平成23年度の「医療施設・介護施設の利用者に関する横断調査」によると、自宅での在宅医療を行うことができた理由として「家族などの介護者が確保できたため」との理由が上位に挙げられています。
つまり自宅での在宅医療には、ある一定程度の家族の介護力の存在が必要というものです。(下図参照)
因みに下のグラフは、国立社会保障・人口問題研究所が発表したデータですが、高齢者単独世帯、いわゆる独居高齢者数は、2010年は498万世帯だったのですが、2035年には全国平均53.1%増の762万2000世帯となる見込みとなっており、神奈川県では実に81.4%もの増加が想定されています。
とりわけ24時間の見守りが必要な独居老人の自宅での在宅医療は非常に難しく、入院、もしくは介護施設での医療提供を検討せざるを得ない場合も多いわけです。

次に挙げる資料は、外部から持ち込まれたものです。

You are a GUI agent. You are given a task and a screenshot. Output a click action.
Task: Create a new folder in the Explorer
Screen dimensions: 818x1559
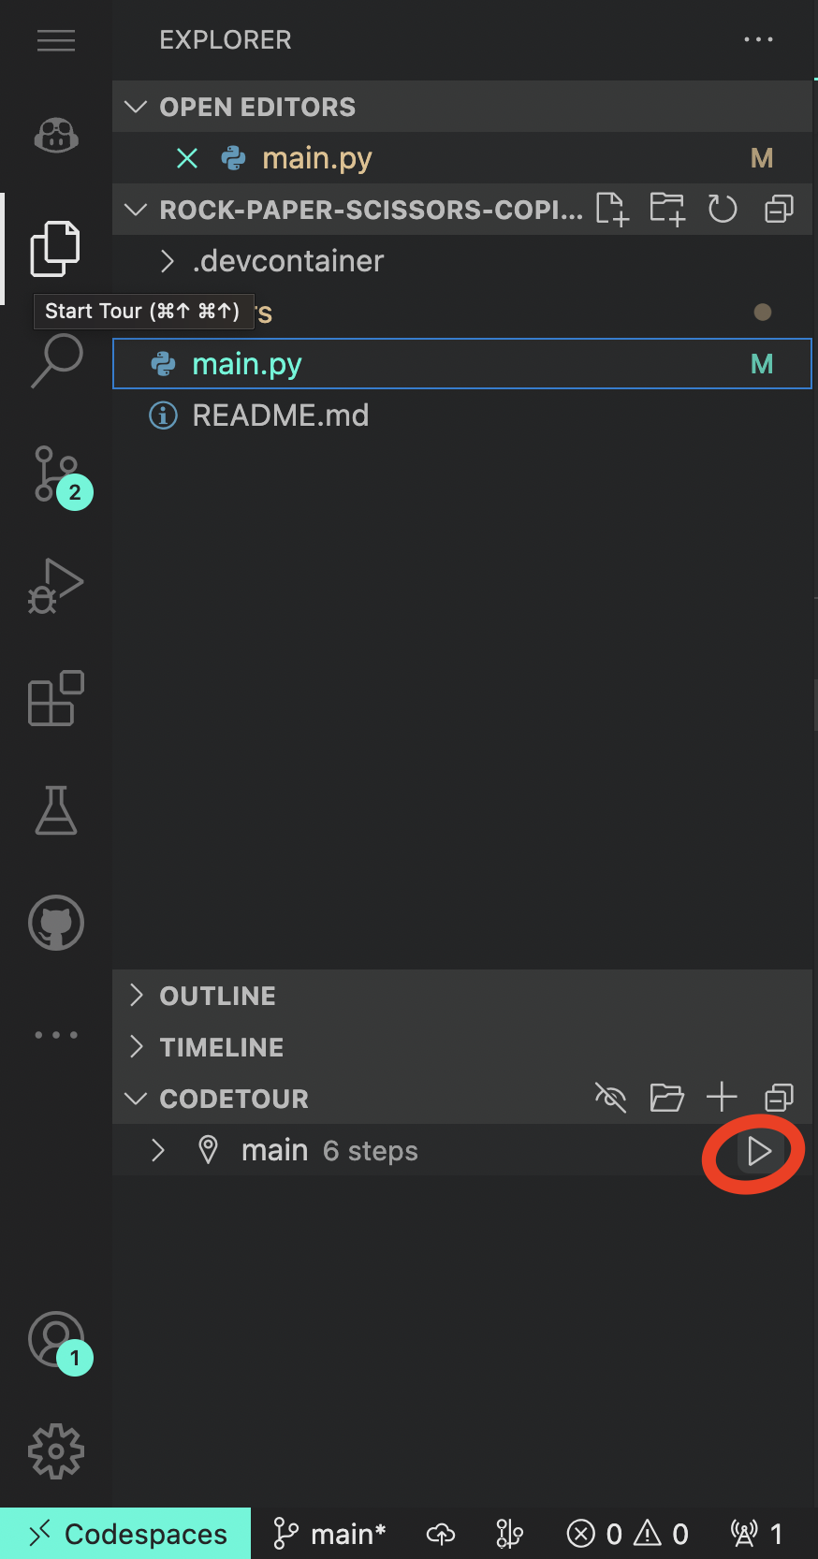(x=666, y=210)

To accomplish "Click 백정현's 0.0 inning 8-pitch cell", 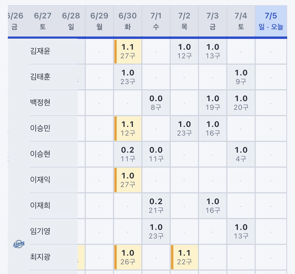I will [156, 103].
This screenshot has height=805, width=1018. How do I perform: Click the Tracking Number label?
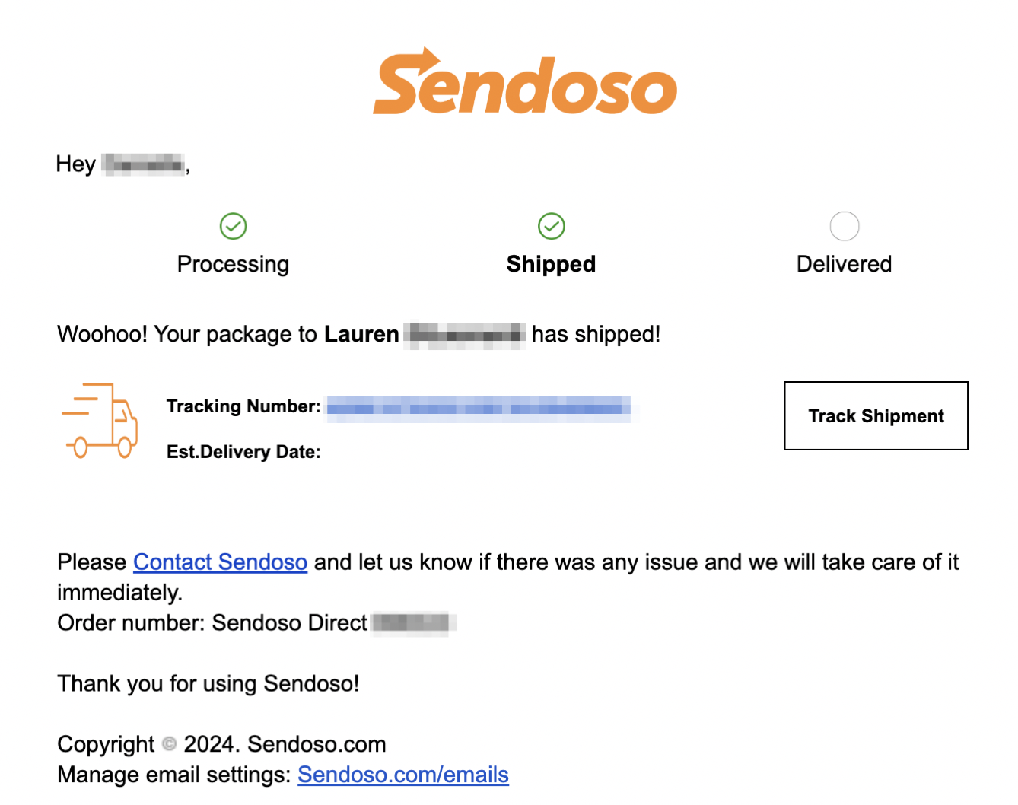243,406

また家族がいたとしても、例えば老老介護世帯や、働いている子供と二人だけの小家族等において、ほんとうに在宅医療が成立するのか甚だ疑問です。
私の知人の中にも、老老介護で24時間の見守りが必要な状態となったのですが、配偶者の介護力の限界に行き当たってしまい、入院を選択されたと言う方が何人かいらっしゃるのですが、この際の療養病院探しもまた極めて困難です。
地域包括ケアはとかく自宅での在宅医療・介護の話題が主体になりがちですが、もちろんそのような自宅での在宅医療の更なる充実は絶対に欠かせないことは当然ではありますが、このような24時間の見守りが必要な独居老人が今後急増することを考慮したうえで、現実的に療養病床整備がこれ以上不可能な場合には、質の高い医療提供が可能な高齢者施設への入所も併せた地域包括ケアの柔軟な制度設計も必要になるのではと思われます。
こうした質の高い医療の提供が可能な特別養護老人ホームなどの高齢者介護入所施設における医療機能の強化が大変に重要であると考えます。